▶ **PROBLEM REQUIREMENTS**
Identify each line in the items below that contains the word "section", and copy every such line.

[begin MATERIAL PROVIDED]

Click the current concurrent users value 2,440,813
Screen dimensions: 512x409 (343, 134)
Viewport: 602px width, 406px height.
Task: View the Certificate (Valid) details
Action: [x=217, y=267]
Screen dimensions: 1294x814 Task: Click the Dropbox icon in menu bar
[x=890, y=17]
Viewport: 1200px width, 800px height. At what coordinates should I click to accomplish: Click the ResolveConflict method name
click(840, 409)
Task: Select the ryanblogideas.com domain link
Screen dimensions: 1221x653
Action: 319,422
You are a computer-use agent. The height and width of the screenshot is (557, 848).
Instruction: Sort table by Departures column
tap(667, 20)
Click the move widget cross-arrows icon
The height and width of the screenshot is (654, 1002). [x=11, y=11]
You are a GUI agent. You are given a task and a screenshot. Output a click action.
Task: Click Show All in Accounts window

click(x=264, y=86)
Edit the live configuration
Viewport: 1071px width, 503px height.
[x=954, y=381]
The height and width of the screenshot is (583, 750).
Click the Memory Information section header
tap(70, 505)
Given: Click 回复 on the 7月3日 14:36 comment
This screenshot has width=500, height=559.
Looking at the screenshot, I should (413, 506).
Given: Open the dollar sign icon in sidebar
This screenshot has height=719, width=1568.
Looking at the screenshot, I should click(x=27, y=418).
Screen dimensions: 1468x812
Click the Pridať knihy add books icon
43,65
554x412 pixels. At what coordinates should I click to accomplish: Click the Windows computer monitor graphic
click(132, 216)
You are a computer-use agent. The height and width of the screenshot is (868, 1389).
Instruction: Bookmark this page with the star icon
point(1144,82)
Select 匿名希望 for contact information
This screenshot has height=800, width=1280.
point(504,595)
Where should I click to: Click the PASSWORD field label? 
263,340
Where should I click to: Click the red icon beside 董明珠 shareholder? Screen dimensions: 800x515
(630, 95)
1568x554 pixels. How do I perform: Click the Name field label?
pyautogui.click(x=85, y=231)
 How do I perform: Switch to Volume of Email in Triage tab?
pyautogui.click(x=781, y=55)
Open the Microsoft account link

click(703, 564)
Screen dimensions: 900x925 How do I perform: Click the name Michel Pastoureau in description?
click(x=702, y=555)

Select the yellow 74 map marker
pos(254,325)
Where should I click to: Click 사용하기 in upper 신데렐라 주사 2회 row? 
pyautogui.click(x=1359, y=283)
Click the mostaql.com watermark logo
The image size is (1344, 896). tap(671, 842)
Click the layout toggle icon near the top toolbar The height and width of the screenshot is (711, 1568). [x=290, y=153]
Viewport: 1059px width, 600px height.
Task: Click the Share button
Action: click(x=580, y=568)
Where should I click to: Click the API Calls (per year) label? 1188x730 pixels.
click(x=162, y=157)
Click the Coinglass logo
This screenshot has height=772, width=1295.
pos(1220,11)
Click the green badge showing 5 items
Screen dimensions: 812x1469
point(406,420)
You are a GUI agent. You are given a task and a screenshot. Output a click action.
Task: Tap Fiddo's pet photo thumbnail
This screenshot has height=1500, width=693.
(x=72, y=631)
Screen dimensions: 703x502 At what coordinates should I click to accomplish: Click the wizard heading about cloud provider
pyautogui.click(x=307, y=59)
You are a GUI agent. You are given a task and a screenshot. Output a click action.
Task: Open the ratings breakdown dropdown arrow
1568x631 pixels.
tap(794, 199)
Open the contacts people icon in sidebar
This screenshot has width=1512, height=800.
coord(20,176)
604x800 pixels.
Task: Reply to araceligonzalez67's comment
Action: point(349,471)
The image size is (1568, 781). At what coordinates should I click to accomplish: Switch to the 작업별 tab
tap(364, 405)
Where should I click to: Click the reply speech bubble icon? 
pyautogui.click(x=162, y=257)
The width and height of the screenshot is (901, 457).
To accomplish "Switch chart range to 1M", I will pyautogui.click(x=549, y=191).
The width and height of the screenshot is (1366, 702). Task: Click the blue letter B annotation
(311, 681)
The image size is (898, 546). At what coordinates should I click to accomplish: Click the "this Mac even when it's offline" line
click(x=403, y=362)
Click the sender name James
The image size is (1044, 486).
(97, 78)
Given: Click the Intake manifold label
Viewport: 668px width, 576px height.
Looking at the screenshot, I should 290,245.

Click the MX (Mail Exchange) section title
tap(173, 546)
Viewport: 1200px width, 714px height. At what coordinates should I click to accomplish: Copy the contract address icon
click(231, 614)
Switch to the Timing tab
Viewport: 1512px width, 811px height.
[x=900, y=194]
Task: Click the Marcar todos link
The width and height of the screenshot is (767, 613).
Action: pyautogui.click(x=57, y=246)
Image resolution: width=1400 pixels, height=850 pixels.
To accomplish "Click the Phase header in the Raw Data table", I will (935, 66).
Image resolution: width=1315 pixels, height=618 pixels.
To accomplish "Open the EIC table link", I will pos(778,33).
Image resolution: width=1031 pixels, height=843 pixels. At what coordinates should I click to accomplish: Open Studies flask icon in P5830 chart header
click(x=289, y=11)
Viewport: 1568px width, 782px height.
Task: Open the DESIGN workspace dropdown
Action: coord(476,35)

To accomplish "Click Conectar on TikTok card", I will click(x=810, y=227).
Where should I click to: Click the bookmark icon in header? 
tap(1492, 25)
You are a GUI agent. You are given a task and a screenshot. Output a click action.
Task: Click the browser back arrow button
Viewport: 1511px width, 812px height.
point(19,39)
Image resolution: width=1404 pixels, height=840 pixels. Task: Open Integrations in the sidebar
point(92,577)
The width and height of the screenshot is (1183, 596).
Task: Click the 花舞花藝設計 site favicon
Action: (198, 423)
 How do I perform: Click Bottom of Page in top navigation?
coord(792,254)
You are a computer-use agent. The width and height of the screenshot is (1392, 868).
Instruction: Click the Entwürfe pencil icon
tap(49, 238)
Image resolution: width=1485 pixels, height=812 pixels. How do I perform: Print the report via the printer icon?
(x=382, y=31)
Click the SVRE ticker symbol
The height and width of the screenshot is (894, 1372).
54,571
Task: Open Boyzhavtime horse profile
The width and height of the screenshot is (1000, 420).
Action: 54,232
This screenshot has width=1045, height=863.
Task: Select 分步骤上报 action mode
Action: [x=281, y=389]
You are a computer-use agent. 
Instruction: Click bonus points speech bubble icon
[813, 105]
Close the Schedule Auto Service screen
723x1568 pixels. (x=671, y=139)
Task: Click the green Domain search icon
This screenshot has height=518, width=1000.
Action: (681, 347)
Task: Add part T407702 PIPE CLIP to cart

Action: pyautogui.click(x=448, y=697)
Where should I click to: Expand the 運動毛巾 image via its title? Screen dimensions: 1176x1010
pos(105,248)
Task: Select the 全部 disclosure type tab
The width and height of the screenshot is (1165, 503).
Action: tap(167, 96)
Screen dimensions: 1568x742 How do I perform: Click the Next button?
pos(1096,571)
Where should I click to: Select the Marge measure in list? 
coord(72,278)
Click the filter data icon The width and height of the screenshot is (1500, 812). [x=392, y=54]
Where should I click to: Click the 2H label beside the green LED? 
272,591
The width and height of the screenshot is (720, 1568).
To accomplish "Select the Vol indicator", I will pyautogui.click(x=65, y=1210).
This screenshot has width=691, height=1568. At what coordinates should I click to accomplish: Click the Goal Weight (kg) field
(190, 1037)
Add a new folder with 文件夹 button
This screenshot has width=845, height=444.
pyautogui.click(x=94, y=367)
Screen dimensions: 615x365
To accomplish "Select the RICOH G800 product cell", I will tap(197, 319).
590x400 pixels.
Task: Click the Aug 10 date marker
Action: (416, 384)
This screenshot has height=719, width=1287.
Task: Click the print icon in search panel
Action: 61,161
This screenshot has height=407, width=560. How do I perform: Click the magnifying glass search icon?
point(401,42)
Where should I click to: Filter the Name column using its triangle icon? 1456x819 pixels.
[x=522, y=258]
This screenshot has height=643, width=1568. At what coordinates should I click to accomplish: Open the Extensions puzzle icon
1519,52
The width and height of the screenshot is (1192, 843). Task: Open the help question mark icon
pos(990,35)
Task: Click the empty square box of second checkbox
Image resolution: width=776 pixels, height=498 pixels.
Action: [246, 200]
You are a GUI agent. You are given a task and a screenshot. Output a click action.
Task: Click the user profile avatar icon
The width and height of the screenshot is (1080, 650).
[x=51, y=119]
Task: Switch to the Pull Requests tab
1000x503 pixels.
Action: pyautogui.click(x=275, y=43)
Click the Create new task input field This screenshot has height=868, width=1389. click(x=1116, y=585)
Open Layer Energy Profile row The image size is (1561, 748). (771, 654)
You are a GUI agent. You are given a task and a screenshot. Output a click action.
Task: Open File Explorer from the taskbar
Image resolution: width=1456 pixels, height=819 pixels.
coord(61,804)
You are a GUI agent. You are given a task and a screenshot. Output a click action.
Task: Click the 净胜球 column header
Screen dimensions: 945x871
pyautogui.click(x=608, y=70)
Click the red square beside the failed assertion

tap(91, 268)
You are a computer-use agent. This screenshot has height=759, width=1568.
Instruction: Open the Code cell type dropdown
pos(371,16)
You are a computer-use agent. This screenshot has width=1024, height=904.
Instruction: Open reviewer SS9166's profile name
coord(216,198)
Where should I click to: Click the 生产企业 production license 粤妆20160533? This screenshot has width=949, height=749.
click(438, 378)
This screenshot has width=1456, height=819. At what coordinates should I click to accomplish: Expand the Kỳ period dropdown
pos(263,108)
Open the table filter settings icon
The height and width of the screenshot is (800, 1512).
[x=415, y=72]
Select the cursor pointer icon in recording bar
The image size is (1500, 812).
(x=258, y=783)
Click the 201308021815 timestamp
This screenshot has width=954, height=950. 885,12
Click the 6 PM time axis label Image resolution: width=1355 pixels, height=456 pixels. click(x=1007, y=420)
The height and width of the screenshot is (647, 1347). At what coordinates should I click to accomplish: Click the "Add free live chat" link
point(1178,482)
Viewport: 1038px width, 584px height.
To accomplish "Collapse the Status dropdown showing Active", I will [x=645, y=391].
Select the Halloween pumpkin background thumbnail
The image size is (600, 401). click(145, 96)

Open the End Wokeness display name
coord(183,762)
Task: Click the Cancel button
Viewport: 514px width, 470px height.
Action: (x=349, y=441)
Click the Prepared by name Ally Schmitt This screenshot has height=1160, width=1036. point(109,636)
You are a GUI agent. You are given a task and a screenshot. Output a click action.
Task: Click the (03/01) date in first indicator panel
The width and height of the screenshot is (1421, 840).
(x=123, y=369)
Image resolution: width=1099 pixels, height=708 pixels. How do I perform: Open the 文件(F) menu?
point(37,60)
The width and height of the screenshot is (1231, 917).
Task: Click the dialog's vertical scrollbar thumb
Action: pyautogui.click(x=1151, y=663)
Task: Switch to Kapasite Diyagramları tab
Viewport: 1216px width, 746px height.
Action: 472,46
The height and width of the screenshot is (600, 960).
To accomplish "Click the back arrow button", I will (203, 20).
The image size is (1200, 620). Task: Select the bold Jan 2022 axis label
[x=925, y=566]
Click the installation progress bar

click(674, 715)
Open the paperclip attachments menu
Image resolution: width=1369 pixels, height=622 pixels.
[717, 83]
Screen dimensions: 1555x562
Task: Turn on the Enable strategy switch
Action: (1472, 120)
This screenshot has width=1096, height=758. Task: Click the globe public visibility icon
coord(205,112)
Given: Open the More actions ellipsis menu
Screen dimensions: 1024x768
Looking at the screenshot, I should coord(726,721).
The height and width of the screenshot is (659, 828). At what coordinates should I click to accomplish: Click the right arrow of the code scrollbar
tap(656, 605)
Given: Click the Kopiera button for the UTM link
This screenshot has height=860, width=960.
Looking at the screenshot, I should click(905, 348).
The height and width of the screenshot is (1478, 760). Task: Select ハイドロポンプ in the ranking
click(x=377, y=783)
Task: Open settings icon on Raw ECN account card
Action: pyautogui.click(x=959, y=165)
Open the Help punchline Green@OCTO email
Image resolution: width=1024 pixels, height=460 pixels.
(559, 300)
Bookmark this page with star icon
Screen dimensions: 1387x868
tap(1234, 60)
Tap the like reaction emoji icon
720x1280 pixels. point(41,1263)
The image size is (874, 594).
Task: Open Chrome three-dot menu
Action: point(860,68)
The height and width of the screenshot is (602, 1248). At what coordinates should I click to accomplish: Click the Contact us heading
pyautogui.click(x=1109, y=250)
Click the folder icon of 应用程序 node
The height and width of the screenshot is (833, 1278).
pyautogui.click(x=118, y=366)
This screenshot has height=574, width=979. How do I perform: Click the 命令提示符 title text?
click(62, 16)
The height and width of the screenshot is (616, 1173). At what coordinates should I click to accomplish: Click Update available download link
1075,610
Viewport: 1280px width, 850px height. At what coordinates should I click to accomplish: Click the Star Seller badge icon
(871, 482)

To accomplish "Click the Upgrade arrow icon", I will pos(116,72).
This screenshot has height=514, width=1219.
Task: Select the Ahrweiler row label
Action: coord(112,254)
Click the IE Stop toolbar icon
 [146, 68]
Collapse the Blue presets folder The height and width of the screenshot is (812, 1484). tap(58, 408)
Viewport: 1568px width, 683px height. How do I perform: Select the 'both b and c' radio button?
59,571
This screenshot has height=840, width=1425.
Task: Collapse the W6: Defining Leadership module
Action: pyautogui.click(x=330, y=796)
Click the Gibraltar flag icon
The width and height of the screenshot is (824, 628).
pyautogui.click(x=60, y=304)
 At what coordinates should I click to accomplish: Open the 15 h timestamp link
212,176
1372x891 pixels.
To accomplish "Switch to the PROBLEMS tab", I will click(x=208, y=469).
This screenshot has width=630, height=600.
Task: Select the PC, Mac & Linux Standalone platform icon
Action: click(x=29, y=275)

[end MATERIAL PROVIDED]

▶ **THE RESULT**
Click the Memory Information section header
Click the MX (Mail Exchange) section title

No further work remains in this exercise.